Researchers recently presented results from the first multicentre trial addressing the performance of a machine learning algorithm in detecting seizures in neonates.
Newborns often exhibit a range of unusual repetitive movements. Distinguishing whether these movements are due to seizures is vital. Seizures are often a sign of an underlying neurological condition and exposing newborns to unnecessary drugs would otherwise be harmful. However, diagnosis is often difficult for clinicians. Neonatal seizures are electrographic only and even if present, clinical signs are subtle and hard to distinguish from normal neonatal movements. While neonatologists often use amplitude-integrated electroencephalography (aEEG), scientists have reported its limitations. The gold standard for diagnosis of all seizures is continuous EEG (cEEG).
Regardless of the underlying cause, evidence has shown that seizures have a detrimental impact on neurodevelopment. Therefore, early recognition and treatment is necessary. Nevertheless, accurate diagnosis of seizures and prompt treatment remain challenging. Accurate interpretation of EEGs requires expert input, which may not be available in some neonatal intensive care units. EEGs are also very expensive and time consuming to use and interpret.

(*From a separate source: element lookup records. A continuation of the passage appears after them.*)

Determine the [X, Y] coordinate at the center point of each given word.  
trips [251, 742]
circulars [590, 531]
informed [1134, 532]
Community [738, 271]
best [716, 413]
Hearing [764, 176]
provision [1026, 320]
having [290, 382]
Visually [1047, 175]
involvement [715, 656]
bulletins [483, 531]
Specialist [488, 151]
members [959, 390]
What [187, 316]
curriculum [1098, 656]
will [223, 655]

It has been proposed that automated seizure detection software should be incorporated at the bedside. As a result, experts have developed several algorithms for neonates. Some of these have been incorporated into EEG or aEEG systems for commercial use. In this study, published in The Lancet Child and Adolescent Health, researchers developed an EEG-based seizure detection software system called the Algorithm for Neonatal Seizure Recognition (ANSeR). The team wanted to evaluate the performance of this algorithm in real time. They achieved this by assessing the diagnostic accuracy for detecting seizures with and without the use of ANSeR as a support tool for clinicians.
Researchers conducted the trial in eight neonatal intensive care units across Ireland, the Netherlands, Sweden and the UK. Neonates with or at suspected risk of seizures requiring EEG were eligible for the study. Eligible neonates were randomly assigned to receive cEEG monitoring with ANSeR (algorithm group) or cEEG monitoring only (non-algorithm group). The primary outcome was the diagnostic accuracy (sensitivity, specificity and false detection rate) of healthcare professionals to identify neonates with electrographic seizures.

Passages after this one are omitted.